*CONSIGNES*.
**A)** D'après l'extrait sur les pensées et le discernement, de quelles trois sources viennent les pensées du cœur selon les Anciens ?
**B)** Dans l'extrait sur les pensées et le discernement, pourquoi un point fixe, comme la lecture des psaumes ou la prière du cœur, est-il nécessaire pour prendre conscience du mouvement des pensées ? Répondez en une à trois phrases.
**C)** Poursuivez l'extrait sur les pensées et le discernement à partir de sa dernière phrase.

Les injonctions –
Beaucoup d’injonctions sont adressées aux chrétiens. « Faites ceci ! », « faites cela », « ne faites pas cela », « convertissez-vous ! ». Bien sûr, ces commandements sont vénérables quand ils émanent de la bouche du Seigneur. Mais, quelquefois, ils nous mettent dans la perplexité ou le découragement. « Il n’y a qu’à », « tu devrais », « tu aurais dû », « il fallait »… Comment Dieu espère-t-il que nous accomplissions ces préceptes – souvent, de notre point de vue, impossible à réaliser, ou irréels, compte tenu de la vie que nous avons ?
Les pensées
Les Anciens – nous pouvons lire les Lettres de saint Antoine le Grand –, à la suite du Christ (Luc 2,35 ; 9, 47), nous enseignent en premier lieu à avoir conscience des pensées qui parcourent notre esprit et troublent notre cœur. Par « pensées », ils désignent, non des réflexions construites, mais, avant tout, ces suggestions, parfois minuscules qui, comme des flèches, nous atteignent, souvent à note insu, ou en nous prenant au dépourvu. Souvent, nous ne sommes pas bien conscients de ce mouvement continuel. Pour acquérir la conscience de celui-ci, il nous faut un point fixe : ce sera, par exemple, la lecture des psaumes ou de l’Évangile ou la prière du cœur sous une forme ou une autre. Pourquoi ? Pour deux raisons : la volonté de nous concentrer sur les mots de la lecture ou de la prière met en relief l’agitation des pensées ; le contenu de la lecture ou de la prière, se rapportant à la volonté de Dieu, nous permet de situer ou d’identifier ces pensées.
Le discernement
Les Anciens (saint Isaac le Syrien, par exemple) disent que les pensées de notre cœur viennent, soit de Dieu, soit du Diable, soit de nous-mêmes. On reconnaît les premières à leur cohérence avec la Parole, les deuxièmes à leur contradiction de la Parole, les troisièmes, au fait qu’elles sont récurrentes, quelquefois obsessionnelles : elles constituent une habitude, comme une deuxième nature. Le Christ parle des pensées qui viennent de notre cœur (Matt 15, 19). Ces dernières ne sont pas forcément mauvaises en elles-mêmes ; elles sont nuisibles parce qu’elles nous asservissent et conditionnent nos paroles et nos comportements. Souvent, d’un point de vue psychologique, elles révèlent les dispositions de notre inconscient : en advenant à la conscience, elles perdent de leur force.

*DONNÉES DISPONIBLES*.
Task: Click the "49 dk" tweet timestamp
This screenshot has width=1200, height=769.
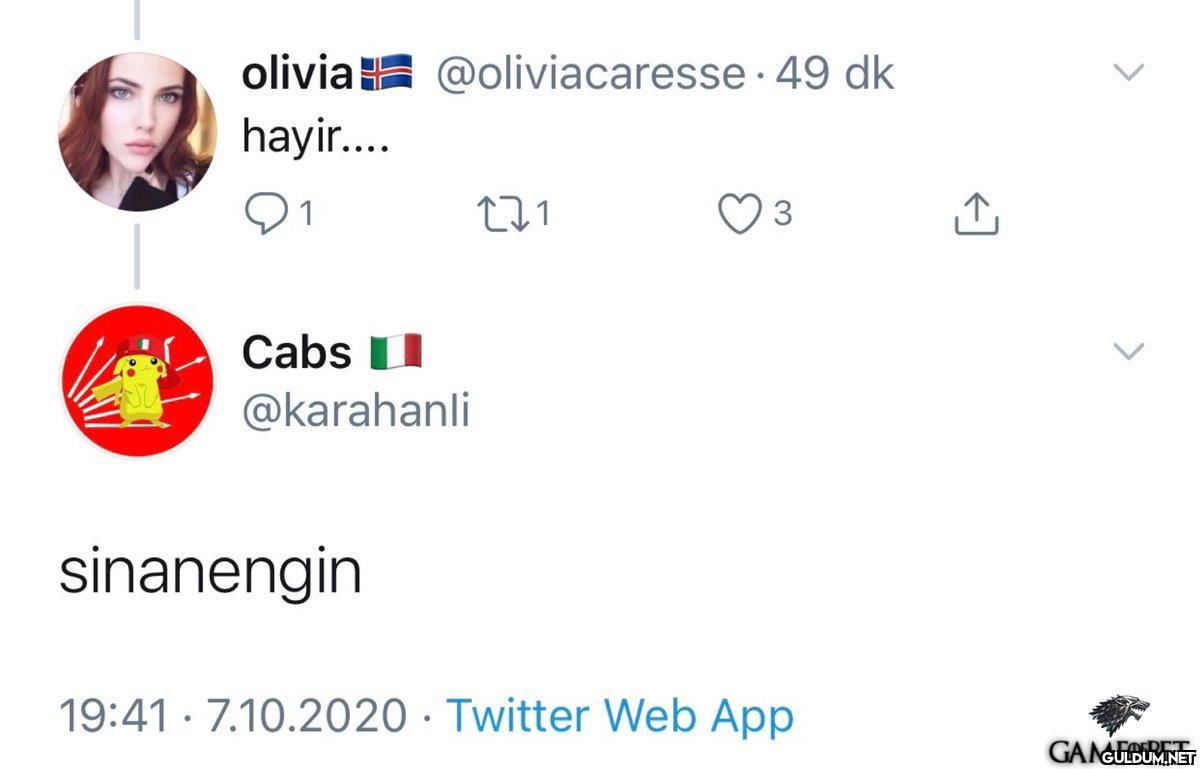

*RÉPONSES PAR CONSIGNE*.
**A)** Elles viennent soit de Dieu, soit du Diable, soit de nous-mêmes.

**B)** La volonté de se concentrer sur les mots de la lecture ou de la prière fait ressortir l'agitation des pensées. De plus, le contenu de la lecture ou de la prière se rapporte à la volonté de Dieu, ce qui permet de situer ou d'identifier ces pensées.

**C)**
La conversion
Elle consiste dans un « retournement », au sens propre. Une fois de plus : comment ? Assurons-nous de notre amour pour le Christ et de notre foi en lui : si nous les sentons trop faibles, demandons au Christ de les augmenter : « augmente en moi l’amour pour toi ! viens en aide à mon peu de foi ! » En effet, il n’y a pas d’intérêt à purifier notre esprit si ce n’est par amour pour Jésus Christ. Ensuite, trouvons en nous-même le courage de faire des choix : « non, telle pensée n’habitera pas ou plus en moi » – quand ce sont des pensées contraires à Dieu, des pensées dont nous ne voulons pas ou plus… Pour mettre ce choix à exécution, pratiquons la confession fréquente, avouons (« confessons », veut dire également « reconnaissons devant Dieu et devant témoin ») nos pensées – qu’elles soient perverses ou qu’elles soient apparemment innocentes. Si nous trouvons un père spirituel, disons-lui toutes nos pensées fréquentes ou occasionnelles : celles-ci perdront alors beaucoup de leur pouvoir, parce que nous les aurons distinguées de nous-mêmes ; elles ne vivent que de notre complicité.
Renouvellement
« Renouvelez les pensées de votre cœur », dit saint Paul (Rom 12, 2). Il s’agit de mettre d’autres pensées à la place de celles qui nous obsédaient. Saint Silouane dit : remplacer une habitude par une autre. Comment ? Le choix d’un cœur libre reste fondamental. Ensuite, chaque fois que nous verrons une mauvaise pensée sortir de notre cœur ou, de l’extérieur de celui-ci, venir du démon (qui est « Légion »), remplaçons-la par une pensée divine. Faisons cela de façon systématique. Par exemple, vient la pensée de juger (condamner, exécuter…) autrui : substituons-lui aussitôt une pensée de bénédiction – « gloire à toi pour ton serviteur Untel, Seigneur, gloire à toi ! » Selon certains Anciens (saint Jean Cassien), nous pouvons transformer toutes les pensées en prière et renouveler ainsi notre esprit par l’habitation divine : Dieu est amour ; une pensée d’amour au lieu d’une pensée de mépris ou de haine fait régner le Seigneur chez nous.
Le repentir
Tout ce qui a été dit précédemment est inutile si nous n’avons pas le repentir. Celui-ci ne s’identifie pas avec la conversion et ne traduit pas le terme évangélique de « métanoia ». Le repentir est essentiellement la haine du péché. Tant que nous n’aurons pas, avec larmes, dit, à nous-même et à Dieu, « comment ai-je pu avoir des pensées pareilles ? » – tant que nous n’aurons pas acquis l’horreur de ce qui nous sépare de Dieu, nos efforts resteront purement psychologiques, purement volontaristes, purement humains et, finalement, inutiles pour le Salut. Et nous travaillons au repentir essentiellement par la prière, car le repentir est, non un attribut de l’homme, mais une grâce divine, envoyée d’en haut par le Seigneur miséricordieux.